SQL
Table of contents
SQL: A declarative language in which you specify the data you want in terms of its properties.
Resources:
- SQL bolt, recommended
- SQL tutorial - PostgreSQL
- SQLite SELECT documentation
- Database Systems: The Complete Book, Hector Garcia-Molina, Jeffrey Ullman, and Jennifer Widom. Second edition.
Relational Model
Database = { relations }
relation (a.k.a. table) is subset of S1 x S2 x Sn, where Si is the domain of attribute i. n is the degree (or arity) of the relation.
- relation = { tuples }
- set semantics:
- Ordering immaterial
- All rows are distinct
- bag semantics:
- Query answers may have duplicates
Tuple (a.k.a. row) is an element of S1 x S2 x Sn
- Ordering is significant
- Domain of each column is a primitive type
Relation Schema:
- relation name
- field names + field domains
Database schema = { relation schemas }
Relation Instance = set of tuples (a.k.a records) matching the schema
Database instance = { relation instances }
Integrity constraints
- domain constraint: attribute values must come from the attribute domain
- key constraints:
- super key: a set of attributes whose values uniquely identify an entity in the set.

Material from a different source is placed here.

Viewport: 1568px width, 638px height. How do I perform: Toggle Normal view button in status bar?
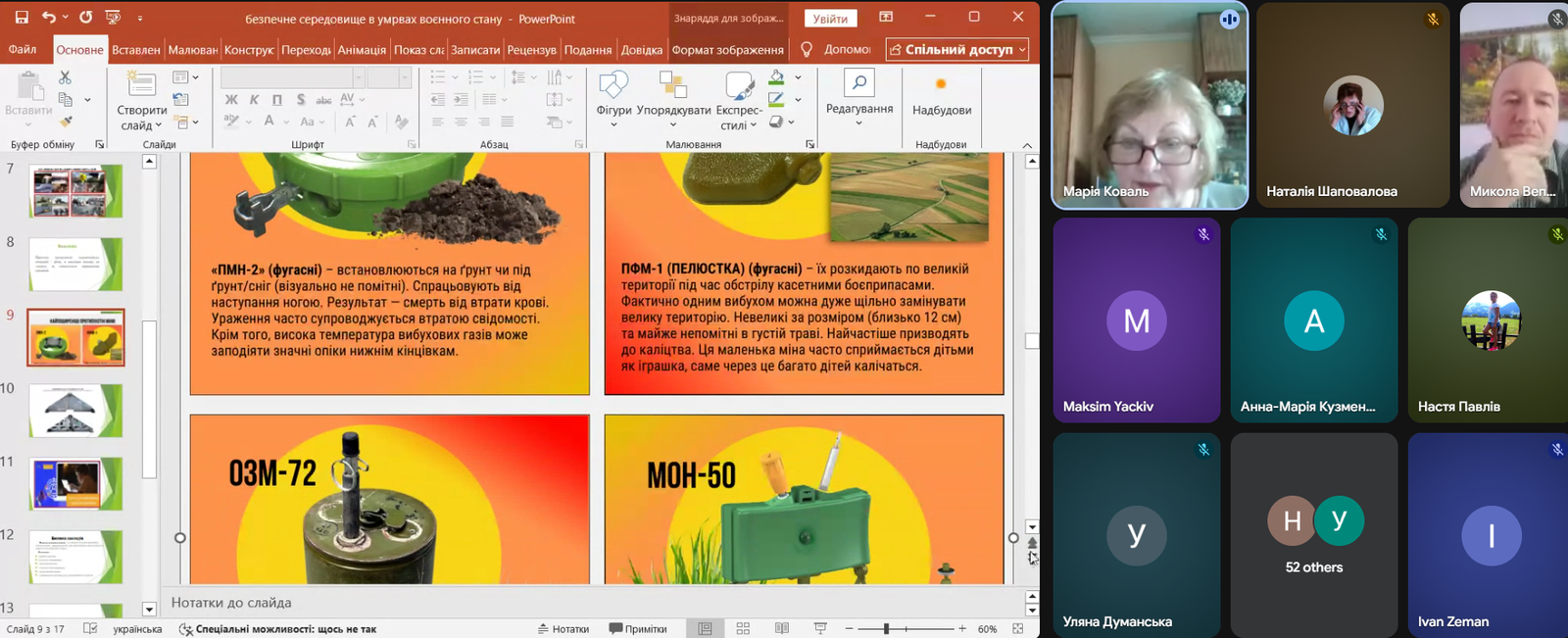(705, 629)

- Key: Minimal super-key; a.k.a. “candidate key”
- There could be more than one candidate key; if so, we designate one of them as the primary key
- Foreign Key Constraints
- Foreign key: Field that refers to tuples in another relation. This is a consistency check which ensures that each value in this column corresponds to another value in a column in another table.
- Typically, this field refers to the primary key of other relation
Benefits of relational model:
- Physical data independence: Can change how data is organized on disk without affecting applications
- Logical data independence: Can change the logical schema without affecting applications (not 100%… consider updates)
Query
Set-at-a-time: Query inputs and outputs are relations
relational algebra (RA)
Five basic operators:
- selection
- projection
- union
- set difference
- cross-product / join
- theta-join = cross-product + selection
- equijoin = theta-join (join condition consists only of equalities) + drops all redundant attributes
- natural join = equijoin + equality on all fields with the same name
- outer join: include tuples with no matches (use NULL)
- left outer join
- right outer join
- full outer join
Extended operators:
- duplicate elimination
- aggregate operators (min, sum, count)
- grouping operators
- Partitions tuples of a relation into “groups”
- Aggregates can then be applied to groups
- sort operator
relational calculus
SQL: declarative -> Parser Rewrite -> Logical Plan (RA tree) -> physical Plan -> Executor
SELECT [DISTINCT] column, another_table_column, …
FROM mytable
INNER/LEFT/RIGHT/FULL JOIN another_table
ON mytable.id = another_table.id
WHERE condition(s)
GROUP BY column
HAVING constraint_expression
ORDER BY column, … ASC/DESC
LIMIT num_limit OFFSET num_offset;
SELECT col_expression AS expr_description
FROM a_long_widgets_table_name AS mywidgets
INNER JOIN widget_sales
ON mywidgets.id = widget_sales.widget_id;
Subqueries:
SELECT name
FROM Product
WHERE price > ALL (SELECT price
FROM Purchase
WHERE maker=‘Gizmo-Works’)
SELECT ... FROM ... WHERE ... IN (SELECT ... )
Aggregation
SELECT count(*) FROM Product WHERE year > 1995
SELECT avg(price) FROM Product WHERE maker=“Toyota”
SELECT city, count(*) FROM sales
GROUP BY city
HAVING sum(price) > 100
// If you aren't using the `GROUP BY` clause, a simple `WHERE` clause will suffice.
Update the database:
INSERT INTO movies
VALUES (4, "Toy Story 4", "El Directore", 2015, 90);
UPDATE movies
SET director = "John Lasseter", director = "Lee Unkrich"
WHERE id = 2;
DELETE FROM movies
where year < 2005;
ALTER TABLE Movies
ADD COLUMN Aspect_ratio FLOAT DEFAULT 2.39;
ALTER TABLE mytable
DROP column_to_be_deleted;
ALTER TABLE mytable
RENAME TO new_table_name;
DROP TABLE IF EXISTS mytable;
Transactions
A set of instructions that must be executed all or nothing. Some properties:
- ACID
- Atomicity
- Consistency: bring the database from one valid state to another
- Isolation: ensures that concurrent execution of transactions leaves the database in the same state that would have been obtained if the transactions were executed sequentially
- Durability: A committed transaction will remain committed even in the case of a system failure
- Serialization
- recovery